Aldeghi Matteo, Ross Gregory A, Bodkin Michael J, Essex Jonathan W, Knapp Stefan, Biggin Philip C
Structural Bioinformatics and Computational Biochemistry, Department of Biochemistry, University of Oxford, South Parks Road, Oxford, OX1 3QU, United Kingdom.
Computational and Systems Biology Program, Sloan Kettering Institute, Memorial Sloan Kettering Cancer Center, New York, New York, United States.
Commun Chem. 2018 Apr 5;1. doi: 10.1038/s42004-018-0019-x.
Conserved water molecules are of interest in drug design, as displacement of such waters can lead to higher affinity ligands and in some cases, contribute towards selectivity. Bromodomains, small protein domains involved in the epigenetic regulation of gene transcription, display a network of four conserved water molecules in their binding pockets and have recently been the focus of intense medicinal chemistry efforts. Understanding why certain bromodomains have displaceable water molecules and others do not is extremely challenging, and it remains unclear which water molecules in a given bromodomain can be targeted for displacement. Here we estimate the stability of the conserved water molecules in 35 bromodomains via binding free energy calculations using all-atom grand canonical Monte Carlo simulations. Encouraging quantitative agreement to the available experimental evidence is found. We thus discuss the expected ease of water displacement in different bromodomains and the implications for ligand selectivity.

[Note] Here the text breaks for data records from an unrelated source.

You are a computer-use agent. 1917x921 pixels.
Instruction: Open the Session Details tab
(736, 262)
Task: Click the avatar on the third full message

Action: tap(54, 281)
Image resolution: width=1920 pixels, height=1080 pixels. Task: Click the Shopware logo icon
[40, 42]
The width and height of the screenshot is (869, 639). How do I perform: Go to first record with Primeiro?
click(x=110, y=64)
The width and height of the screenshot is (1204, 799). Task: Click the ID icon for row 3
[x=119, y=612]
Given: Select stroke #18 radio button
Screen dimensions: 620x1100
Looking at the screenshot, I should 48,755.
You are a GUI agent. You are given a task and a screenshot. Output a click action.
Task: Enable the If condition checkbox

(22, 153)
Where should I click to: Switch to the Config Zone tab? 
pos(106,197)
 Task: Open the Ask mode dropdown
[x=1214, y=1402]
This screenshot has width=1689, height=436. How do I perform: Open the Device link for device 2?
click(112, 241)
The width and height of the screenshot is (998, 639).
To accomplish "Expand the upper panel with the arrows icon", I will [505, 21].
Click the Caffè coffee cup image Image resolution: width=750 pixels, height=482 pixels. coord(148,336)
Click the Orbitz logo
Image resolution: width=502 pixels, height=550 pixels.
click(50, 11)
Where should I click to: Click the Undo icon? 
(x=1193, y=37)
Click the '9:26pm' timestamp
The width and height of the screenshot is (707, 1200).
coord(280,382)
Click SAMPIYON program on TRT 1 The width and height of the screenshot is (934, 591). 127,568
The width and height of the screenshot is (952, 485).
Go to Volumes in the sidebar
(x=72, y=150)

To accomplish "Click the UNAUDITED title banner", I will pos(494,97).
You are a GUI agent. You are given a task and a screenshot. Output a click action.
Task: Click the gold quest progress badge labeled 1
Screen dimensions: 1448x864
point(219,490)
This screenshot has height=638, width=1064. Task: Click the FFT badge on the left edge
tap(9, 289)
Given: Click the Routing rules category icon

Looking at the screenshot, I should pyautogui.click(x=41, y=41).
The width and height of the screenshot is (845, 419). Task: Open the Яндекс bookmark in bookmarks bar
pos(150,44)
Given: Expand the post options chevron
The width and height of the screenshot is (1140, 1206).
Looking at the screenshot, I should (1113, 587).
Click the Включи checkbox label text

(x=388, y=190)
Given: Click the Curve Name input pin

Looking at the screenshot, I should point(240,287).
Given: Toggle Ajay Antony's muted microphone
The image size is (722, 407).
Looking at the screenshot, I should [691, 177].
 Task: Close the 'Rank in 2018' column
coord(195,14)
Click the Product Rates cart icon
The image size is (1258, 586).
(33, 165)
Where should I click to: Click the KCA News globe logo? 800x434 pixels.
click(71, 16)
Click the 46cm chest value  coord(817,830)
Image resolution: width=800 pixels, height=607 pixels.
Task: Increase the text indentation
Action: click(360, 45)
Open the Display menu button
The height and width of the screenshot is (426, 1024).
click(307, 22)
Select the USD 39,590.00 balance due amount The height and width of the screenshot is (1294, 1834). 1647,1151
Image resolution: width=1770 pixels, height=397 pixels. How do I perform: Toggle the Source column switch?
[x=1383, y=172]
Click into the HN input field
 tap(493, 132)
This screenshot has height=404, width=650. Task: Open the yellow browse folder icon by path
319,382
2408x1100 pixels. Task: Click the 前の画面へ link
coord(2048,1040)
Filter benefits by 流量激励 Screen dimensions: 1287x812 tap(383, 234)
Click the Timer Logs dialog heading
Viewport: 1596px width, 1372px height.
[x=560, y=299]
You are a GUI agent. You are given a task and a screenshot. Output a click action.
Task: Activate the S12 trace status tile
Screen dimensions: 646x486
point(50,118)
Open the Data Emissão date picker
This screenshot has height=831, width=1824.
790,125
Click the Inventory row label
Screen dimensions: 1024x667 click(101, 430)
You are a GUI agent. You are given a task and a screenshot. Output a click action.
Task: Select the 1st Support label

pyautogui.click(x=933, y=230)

在药物设计中,保守水分子备受关注,因为此类水分子的取代可导致更高亲和力的配体,在某些情况下,还有助于提高选择性。溴结构域是参与基因转录表观遗传调控的小蛋白质结构域,其结合口袋中显示出由四个保守水分子构成的网络,最近一直是药物化学研究的重点。理解为何某些溴结构域有可取代的水分子而其他的没有极具挑战性,并且给定溴结构域中的哪些水分子可作为取代目标仍不清楚。在此,我们通过使用全原子巨正则蒙特卡罗模拟的结合自由能计算来估计35个溴结构域中保守水分子的稳定性。发现与现有实验证据有令人鼓舞的定量一致性。因此,我们讨论了不同溴结构域中水分子取代的预期难易程度及其对配体选择性的影响。